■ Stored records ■
((
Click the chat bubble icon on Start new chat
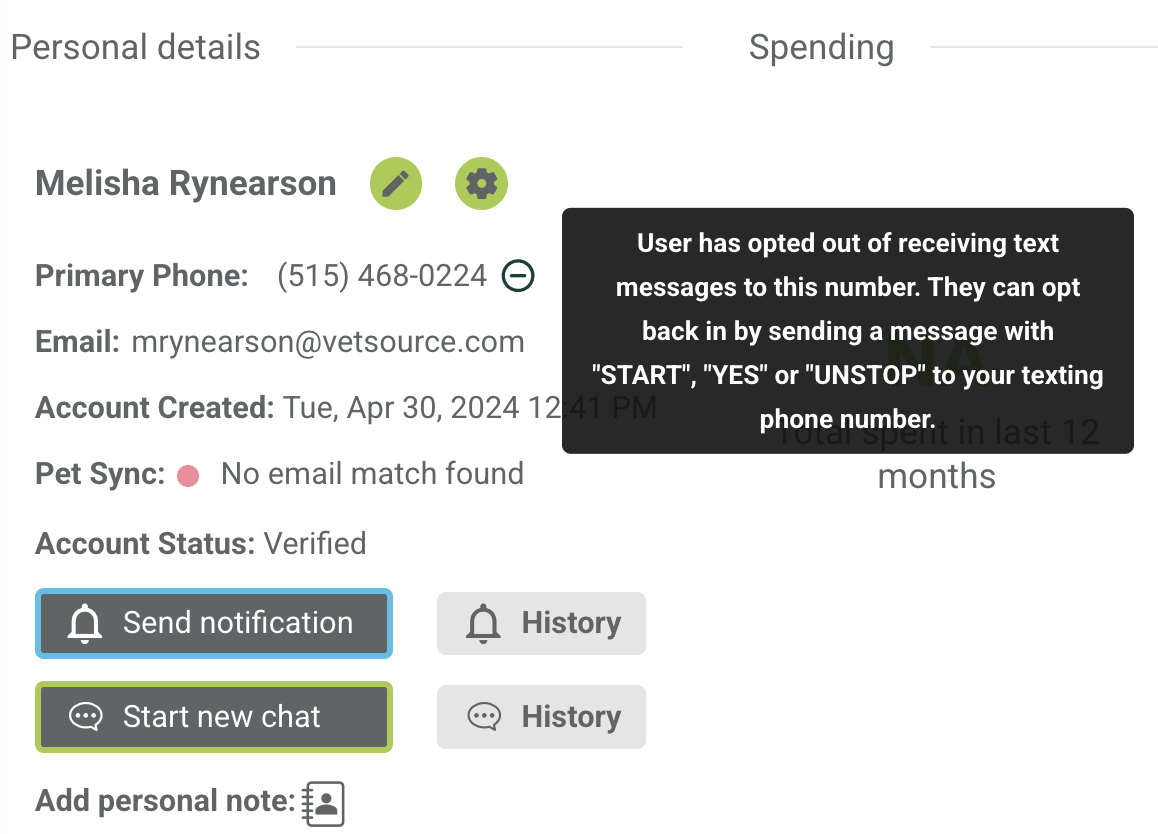This screenshot has width=1158, height=834. pos(85,717)
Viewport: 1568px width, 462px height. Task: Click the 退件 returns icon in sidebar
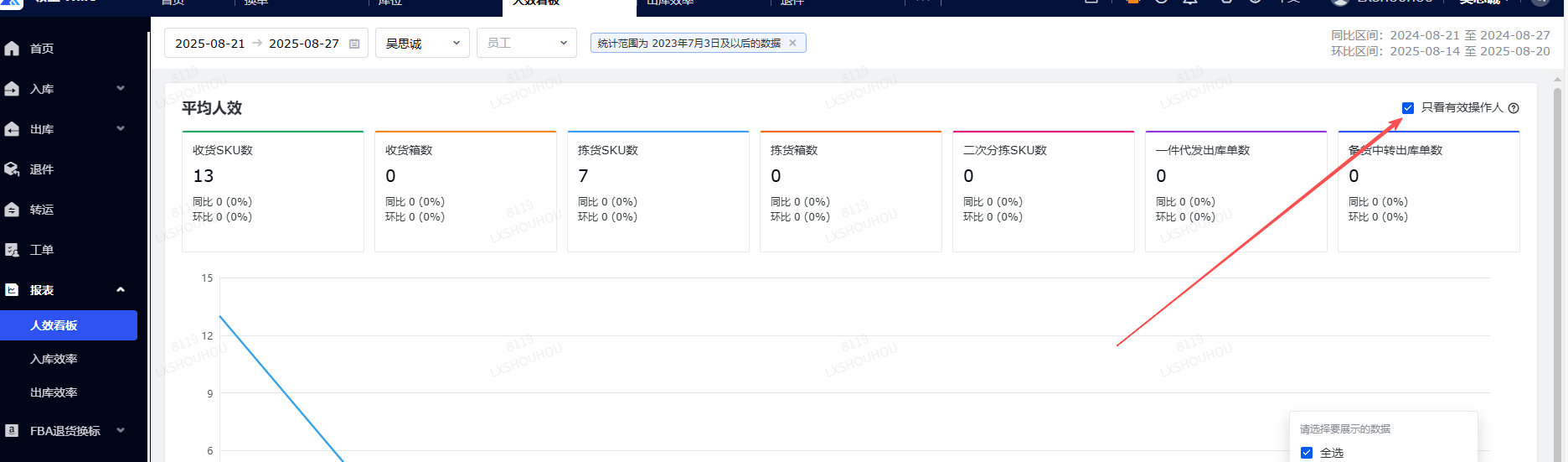pos(12,169)

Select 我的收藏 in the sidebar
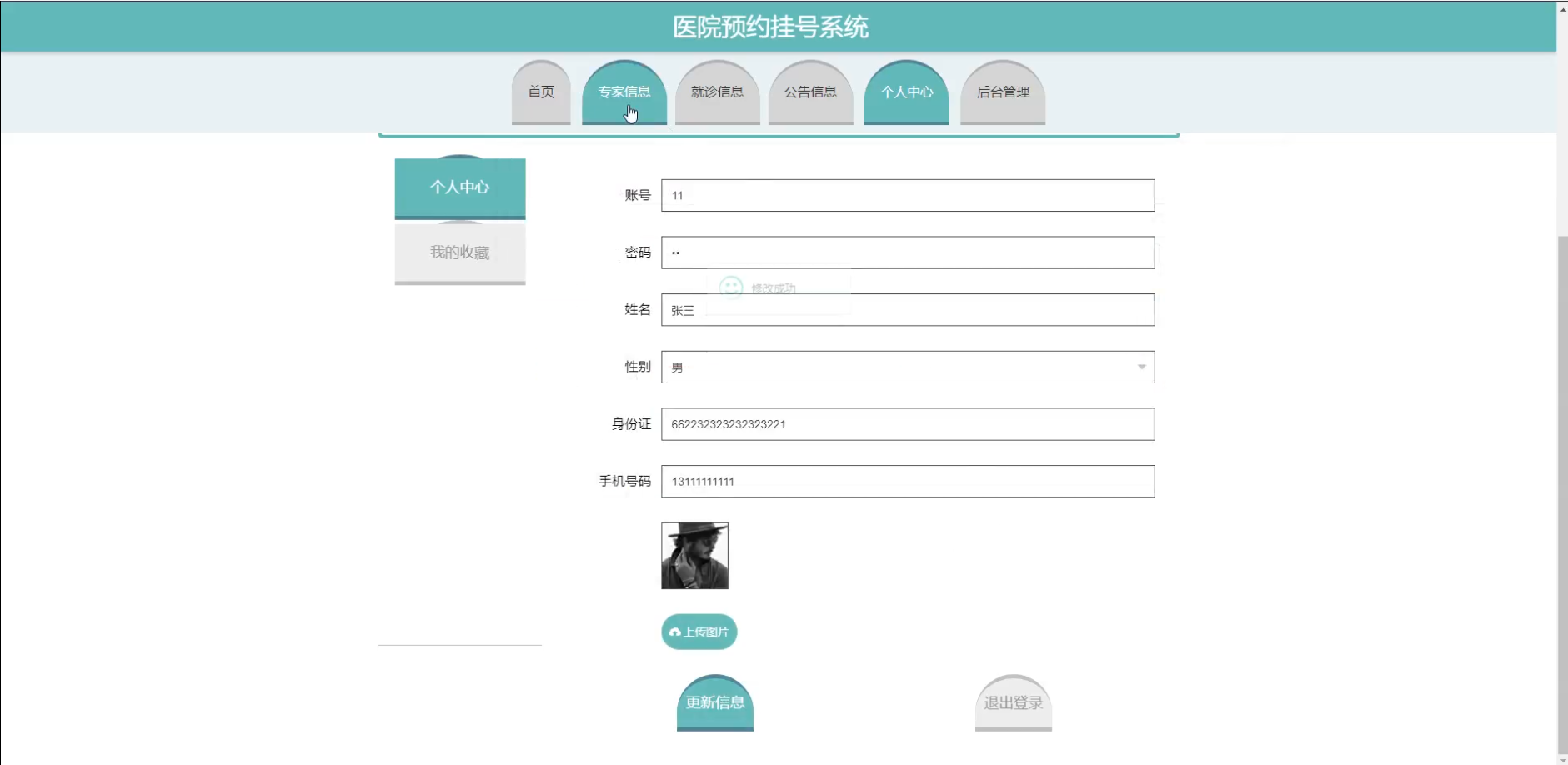[x=459, y=252]
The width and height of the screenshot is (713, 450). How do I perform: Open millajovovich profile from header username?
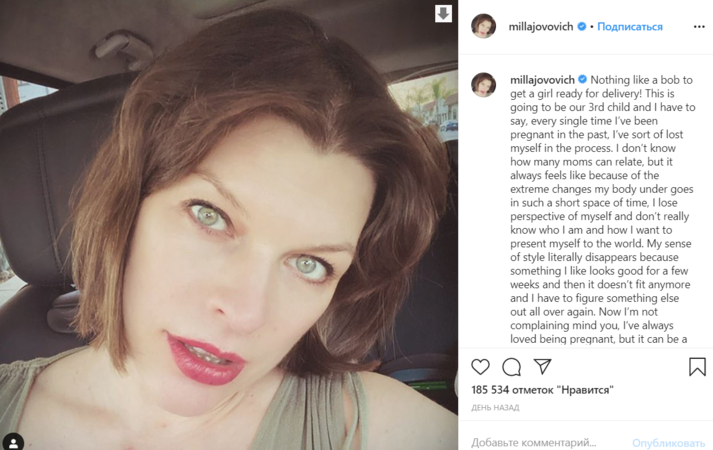[541, 27]
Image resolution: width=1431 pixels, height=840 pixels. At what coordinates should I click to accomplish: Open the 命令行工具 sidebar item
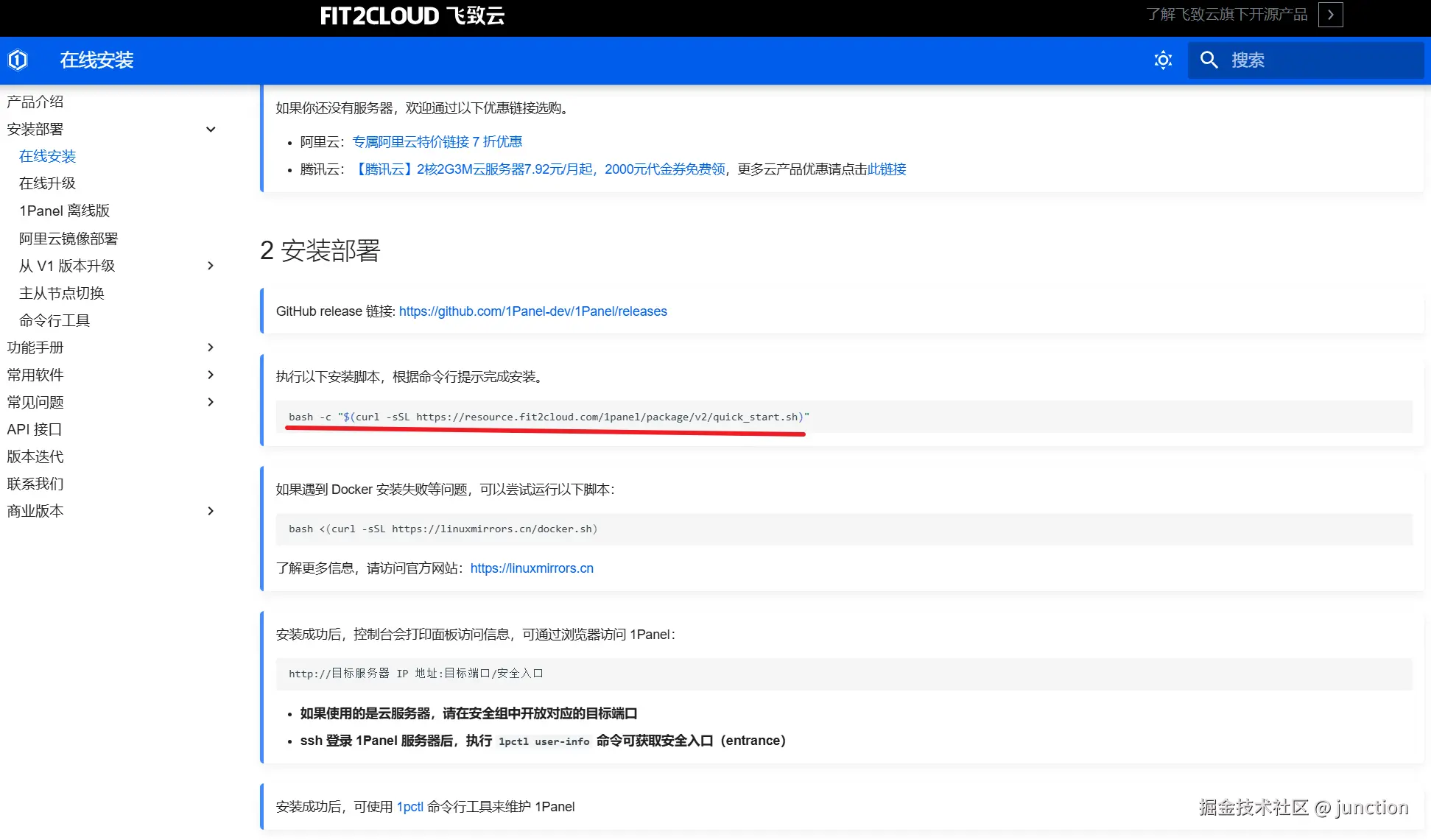[x=55, y=320]
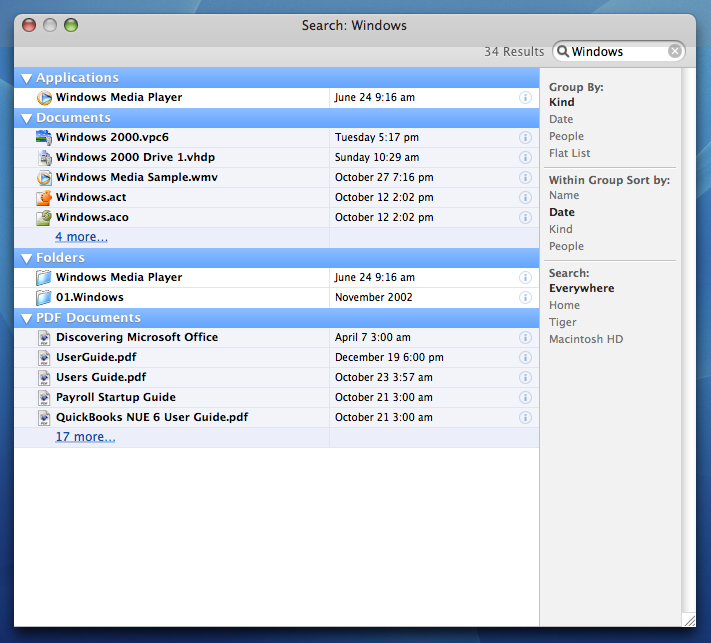Image resolution: width=711 pixels, height=643 pixels.
Task: Set search scope to Home
Action: 564,305
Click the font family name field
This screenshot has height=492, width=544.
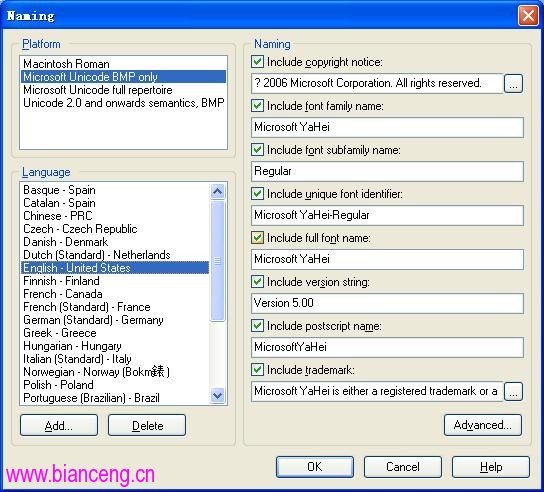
))
■ AIM ■
Copy all of the entries above word for word, leaving out the pictures.

■ WORKED SOLUTION ■
Click the chat bubble icon on Start new chat
This screenshot has width=1158, height=834. pos(85,717)
Viewport: 1568px width, 462px height. Task: Click the 退件 returns icon in sidebar
pos(12,169)

Select 我的收藏 in the sidebar
[x=459, y=252]
The width and height of the screenshot is (713, 450). How do I perform: Open millajovovich profile from header username?
[541, 27]
Image resolution: width=1431 pixels, height=840 pixels. At what coordinates should I click to accomplish: Open the 命令行工具 sidebar item
[x=55, y=320]
Image resolution: width=711 pixels, height=643 pixels.
Task: Set search scope to Home
Action: 564,305
Click the font family name field
This screenshot has height=492, width=544.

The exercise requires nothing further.